Last week, The Economist published an article titled How to cut the murder rate. The article does a good job presenting the issue of homicides around the world and pointing out how although there has been an increase in peace in developed countries, murder rates are affecting the developing world. As I have already pointed out in previous posts, Latin America and the Caribbean (LAC) is the most violent region in the world. The article states that this region has 8% of the world’s population but 38% of all recorded murders. Violence in the form of murder also plague other regions of the world such as southern Africa, the Middle East, and Africa, but nothing compares to LAC. Seven countries in Latin American account for a quarter of the world’s murders.
The article places great emphasis on rapid urbanization as a contributing factor to violence. This is true, but Latin America, as well as other regions in the world, is already suffering from this issue. Hence, the emphasis on chaotic urbanization serves as a good scene-setter for the article, but more needs to be said about chaotic urbanization, especially if the objective is to make a link between this rapid urbanization, poverty, and violence.

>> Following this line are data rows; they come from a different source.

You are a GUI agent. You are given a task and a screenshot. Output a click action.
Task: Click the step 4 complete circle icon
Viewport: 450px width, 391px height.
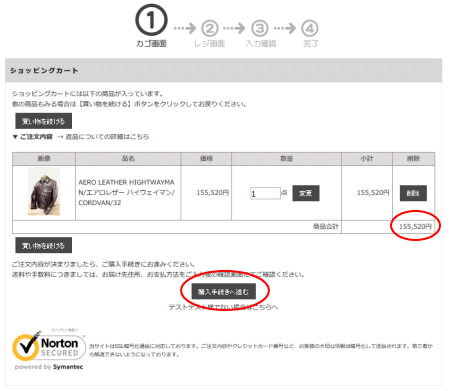point(310,29)
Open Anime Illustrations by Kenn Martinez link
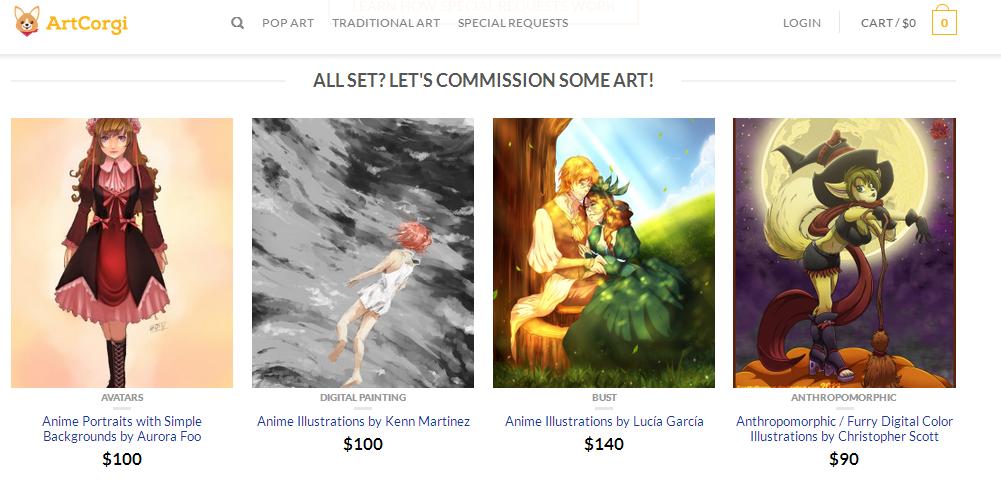 pyautogui.click(x=363, y=421)
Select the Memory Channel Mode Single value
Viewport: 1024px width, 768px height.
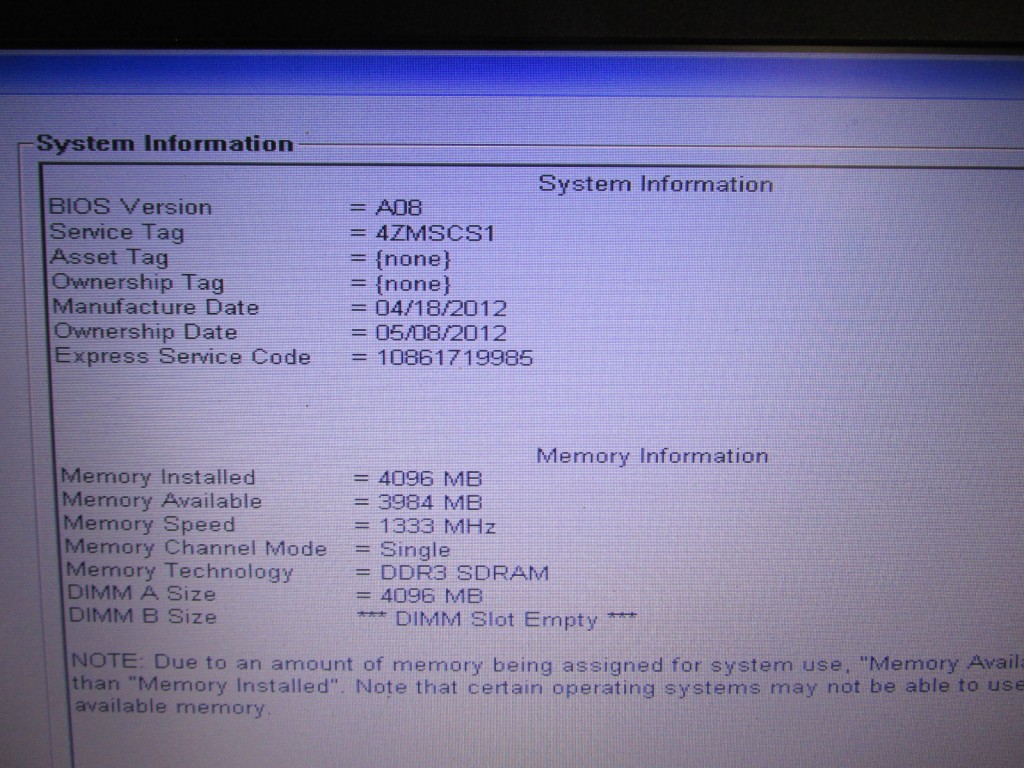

Many studies have shown that a definite correlation between poverty and violence cannot be made. A study of Colombian departments conducted by Corpovisionarios shows that departments with the lowest GDP per capita were not the ones with the highest homicide rates. In fact, these departments were among the least violent in Colombia. Lack of opportunities may play a role in violent behaviors, but as I constantly mention, causal relationships that only use one independent variable cannot be made to explain violence.

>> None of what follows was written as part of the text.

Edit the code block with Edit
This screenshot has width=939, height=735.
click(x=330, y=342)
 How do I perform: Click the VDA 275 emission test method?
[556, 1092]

Also, if we part from the assumption that lack of economic growth is what causes violence, we are missing many experiences around the world that prove the opposite. Take Ciudad Juarez, Mexico. Eight years ago, Ciudad Juarez gained the infamous title of murder capital of the world. Rapid economic growth in the maquila industry led to a rapid urbanization without social, economic, or educational infrastructure. This destroyed the social fabric, leaving youth with no parental supervision (some parents worked two shifts), education, or support networks to provide services to them after school. The economic boom in this area resulted in increased violence and reduced of social cohesion.

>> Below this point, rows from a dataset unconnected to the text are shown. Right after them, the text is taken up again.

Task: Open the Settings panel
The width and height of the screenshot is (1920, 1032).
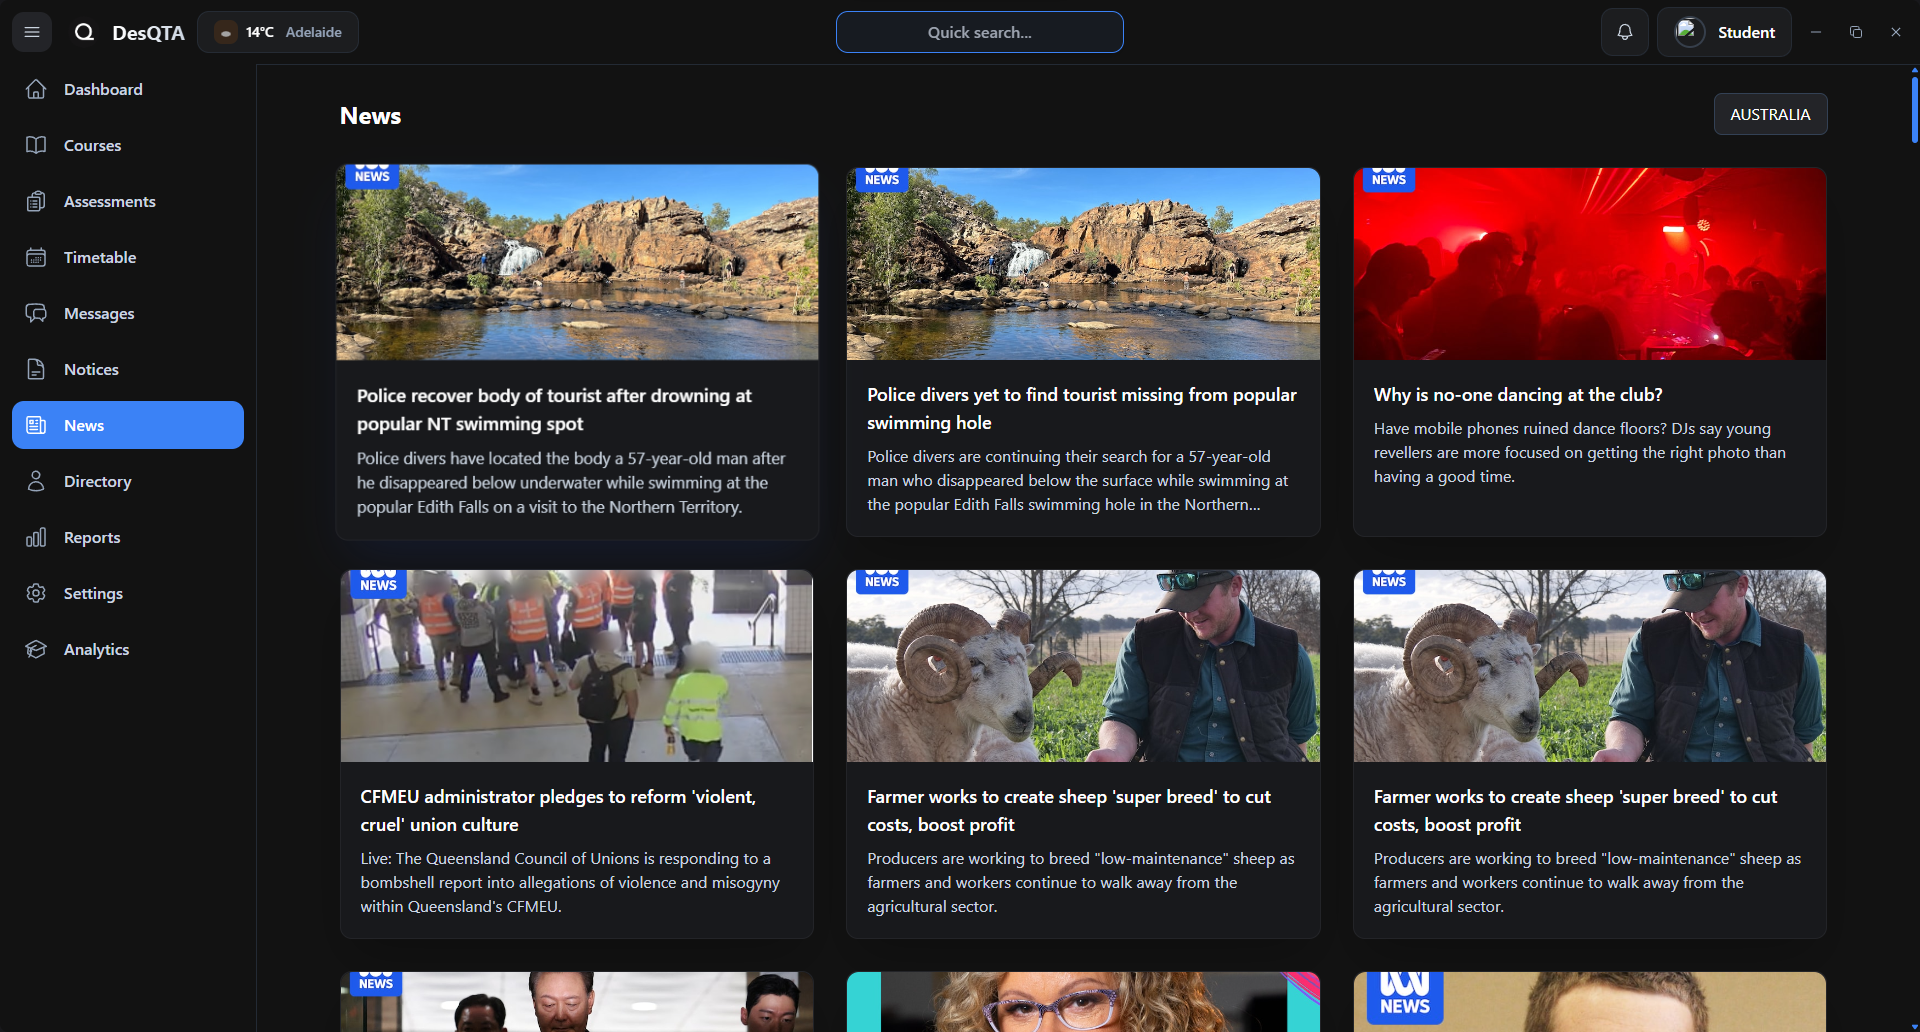Action: point(93,593)
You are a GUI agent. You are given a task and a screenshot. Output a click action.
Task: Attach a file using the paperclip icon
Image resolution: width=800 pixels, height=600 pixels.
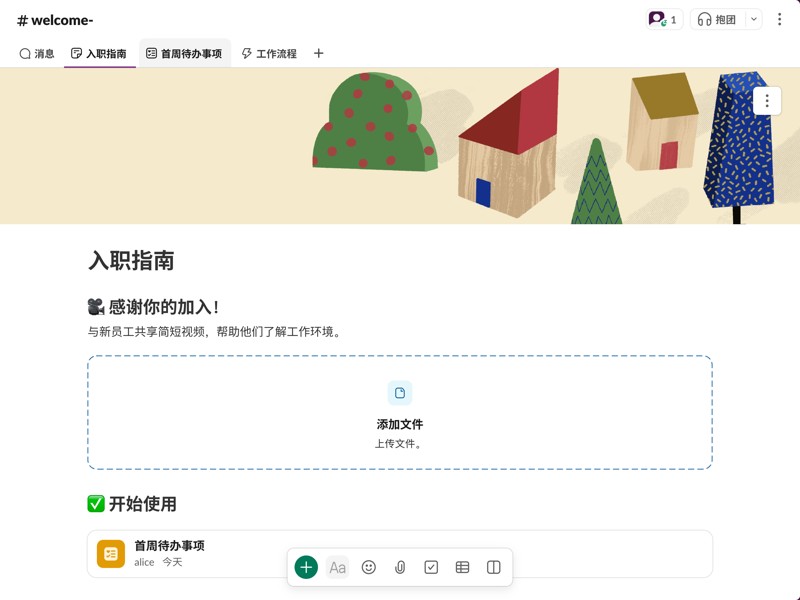point(400,567)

Rapid and chaotic urbanization is inevitable, and there is little governments can do in the developing world to stop it. As a result, governments need to find strategies to better manage this inevitable urban growth (up to 90% of urban growth will occur in the developing world). The following are some recommendations to prevent violence from erupting in a rapidly and chaotic urbanizing area:
Work at the municipal level to identify and provide needed social, economic, educational, and political infrastructure. Prioritize based on most pressing needs.
Conduct assessments to identify possible sources of violence and engage communities in decision-making processes. Work with community leaders who are respected and can voice the community’s concerns.
Do not deploy the police or armed forces if their only strategy is repression. Adopt community policing strategies to build trust between the community and the police. Increased trust in the police will increase reporting of illegal acts and will assist in the identification of the sources of violence.
Ensure there is transparency in all processes. Community cohesion is built by generating trusted networks of relationships, citizen participation, sense of community, and the ability to obtain transparent information and critically processing it. Lack of transparency generates information asymmetry and reduces the sources of competence in a community.
Causal relationships cannot be made in the field of violence. Economic growth is ideal, but should not be the only goal to prevent violence. It should be accompanied by a plan to allow places to grow in a way that generate community cohesion and resilience.